By the age of ten, Lucia had scoliosis, a painful spinal condition that became lifelong and often necessitated a steel brace.
In 1955 she enrolled at the University of New Mexico. By now fluent in Spanish, she studied with the novelist Ramon Sender. She soon married and had two sons. By the birth of the second, her sculptor husband was gone. Berlin completed her degree and, still in Albuquerque, met the poet Edward Dorn, a key figure in her life. She also met Dorn’s teacher from Black Mountain College, the writer Robert Creeley, and two of his Harvard classmates, Race Newton and Buddy Berlin, both jazz musicians. And she began to write.
Newton, a pianist, married Berlin in 1958. (Her earliest stories appeared under the name Lucia Newton.) The next year, they and the children moved to a loft in New York. Race worked steadily and the couple became friends with their neighbors Denise Levertov and Mitchell Goodman, as well as other poets and artists including John Altoon, Diane di Prima, and Amiri Baraka (then LeRoi Jones).
In 1960, Berlin and her sons left Newton and New York, and traveled with their friend Buddy Berlin to Mexico, where he became her third husband. Buddy was charismatic and affluent, but he also proved to be an addict. During the years 1961–68, two more sons were born.
By 1968, the Berlins were divorced and Lucia was working on a master’s degree at the University of New Mexico. She was employed as a substitute teacher. She never remarried.
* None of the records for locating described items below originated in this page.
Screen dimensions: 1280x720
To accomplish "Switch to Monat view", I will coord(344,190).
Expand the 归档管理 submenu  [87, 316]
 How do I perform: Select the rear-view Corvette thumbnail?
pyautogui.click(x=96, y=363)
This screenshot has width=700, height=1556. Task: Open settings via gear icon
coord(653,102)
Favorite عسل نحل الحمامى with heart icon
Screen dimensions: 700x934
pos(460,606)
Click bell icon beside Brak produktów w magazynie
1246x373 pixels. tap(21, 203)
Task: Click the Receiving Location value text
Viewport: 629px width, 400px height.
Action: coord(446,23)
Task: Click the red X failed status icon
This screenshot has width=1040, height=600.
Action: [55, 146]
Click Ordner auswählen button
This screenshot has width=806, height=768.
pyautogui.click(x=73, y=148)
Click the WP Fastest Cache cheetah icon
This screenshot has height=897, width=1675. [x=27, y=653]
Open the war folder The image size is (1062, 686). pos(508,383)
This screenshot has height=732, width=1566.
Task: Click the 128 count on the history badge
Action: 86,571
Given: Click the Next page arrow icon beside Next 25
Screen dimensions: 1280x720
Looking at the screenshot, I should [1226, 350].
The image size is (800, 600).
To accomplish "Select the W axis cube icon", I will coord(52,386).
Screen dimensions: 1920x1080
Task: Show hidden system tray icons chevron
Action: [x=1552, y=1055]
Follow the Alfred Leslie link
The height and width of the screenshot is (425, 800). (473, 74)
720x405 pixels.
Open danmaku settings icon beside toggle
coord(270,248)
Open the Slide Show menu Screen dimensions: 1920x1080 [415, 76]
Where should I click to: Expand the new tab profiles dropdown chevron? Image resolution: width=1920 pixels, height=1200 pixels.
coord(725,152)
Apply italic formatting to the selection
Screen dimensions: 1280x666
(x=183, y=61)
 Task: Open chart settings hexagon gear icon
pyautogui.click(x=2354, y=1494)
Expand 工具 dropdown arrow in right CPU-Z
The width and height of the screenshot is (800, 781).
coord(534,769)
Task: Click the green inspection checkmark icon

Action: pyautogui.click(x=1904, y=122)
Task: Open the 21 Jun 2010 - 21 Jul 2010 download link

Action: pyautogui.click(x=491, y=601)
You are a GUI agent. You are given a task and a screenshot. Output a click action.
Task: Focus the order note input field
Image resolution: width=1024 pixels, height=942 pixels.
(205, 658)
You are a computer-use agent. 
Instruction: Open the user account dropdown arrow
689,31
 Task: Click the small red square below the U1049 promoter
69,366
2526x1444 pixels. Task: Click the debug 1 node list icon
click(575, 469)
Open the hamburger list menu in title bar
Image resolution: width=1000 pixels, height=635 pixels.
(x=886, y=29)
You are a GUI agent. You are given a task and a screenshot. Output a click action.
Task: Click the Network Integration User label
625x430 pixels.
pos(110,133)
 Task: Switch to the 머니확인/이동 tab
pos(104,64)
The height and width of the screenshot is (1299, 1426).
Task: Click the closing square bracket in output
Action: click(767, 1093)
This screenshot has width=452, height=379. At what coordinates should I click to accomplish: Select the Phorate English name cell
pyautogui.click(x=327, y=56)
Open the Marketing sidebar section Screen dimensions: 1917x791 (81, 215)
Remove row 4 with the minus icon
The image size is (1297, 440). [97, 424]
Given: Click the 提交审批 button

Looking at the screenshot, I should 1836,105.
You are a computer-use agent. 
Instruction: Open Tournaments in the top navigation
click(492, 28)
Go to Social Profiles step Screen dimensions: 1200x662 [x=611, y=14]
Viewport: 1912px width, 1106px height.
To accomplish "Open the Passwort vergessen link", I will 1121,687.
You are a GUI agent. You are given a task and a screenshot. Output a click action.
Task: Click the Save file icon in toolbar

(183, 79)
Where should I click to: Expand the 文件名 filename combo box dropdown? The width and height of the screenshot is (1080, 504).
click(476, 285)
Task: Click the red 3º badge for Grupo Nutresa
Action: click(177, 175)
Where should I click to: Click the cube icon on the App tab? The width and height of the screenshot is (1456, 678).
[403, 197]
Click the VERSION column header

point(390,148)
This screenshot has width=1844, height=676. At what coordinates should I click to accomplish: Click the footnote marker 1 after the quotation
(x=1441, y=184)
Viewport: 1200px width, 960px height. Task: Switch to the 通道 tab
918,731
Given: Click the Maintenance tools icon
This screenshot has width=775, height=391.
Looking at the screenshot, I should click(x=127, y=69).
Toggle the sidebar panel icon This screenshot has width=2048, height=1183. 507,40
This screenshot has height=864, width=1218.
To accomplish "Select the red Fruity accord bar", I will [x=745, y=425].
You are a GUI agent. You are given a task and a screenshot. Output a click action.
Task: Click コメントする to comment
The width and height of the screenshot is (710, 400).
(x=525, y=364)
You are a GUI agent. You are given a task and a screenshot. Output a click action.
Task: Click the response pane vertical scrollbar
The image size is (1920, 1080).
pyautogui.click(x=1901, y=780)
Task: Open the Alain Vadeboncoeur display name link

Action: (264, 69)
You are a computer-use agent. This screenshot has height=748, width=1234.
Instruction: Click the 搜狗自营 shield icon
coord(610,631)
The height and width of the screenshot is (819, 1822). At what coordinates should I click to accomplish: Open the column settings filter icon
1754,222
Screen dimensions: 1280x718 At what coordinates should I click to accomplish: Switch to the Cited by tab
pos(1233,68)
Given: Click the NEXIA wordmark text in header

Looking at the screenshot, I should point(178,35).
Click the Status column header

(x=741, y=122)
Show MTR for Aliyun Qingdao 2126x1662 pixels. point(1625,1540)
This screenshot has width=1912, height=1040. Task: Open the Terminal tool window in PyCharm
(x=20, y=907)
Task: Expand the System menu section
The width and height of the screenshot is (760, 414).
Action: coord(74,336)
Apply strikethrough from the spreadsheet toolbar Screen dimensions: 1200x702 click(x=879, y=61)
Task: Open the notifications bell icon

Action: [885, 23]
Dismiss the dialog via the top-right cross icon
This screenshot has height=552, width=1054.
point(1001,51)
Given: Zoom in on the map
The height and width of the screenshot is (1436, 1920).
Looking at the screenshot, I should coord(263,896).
The years 1971–94 were spent in Berkeley and Oakland, California. Berlin worked as a high school teacher, switchboard operator, hospital ward clerk, cleaning woman, and physician’s assistant while writing, raising her four sons, drinking, and finally, prevailing over her alcoholism. She spent much of 1991 and 1992 in Mexico City, where her sister was dying of cancer. Her mother had died in 1986, a probable suicide.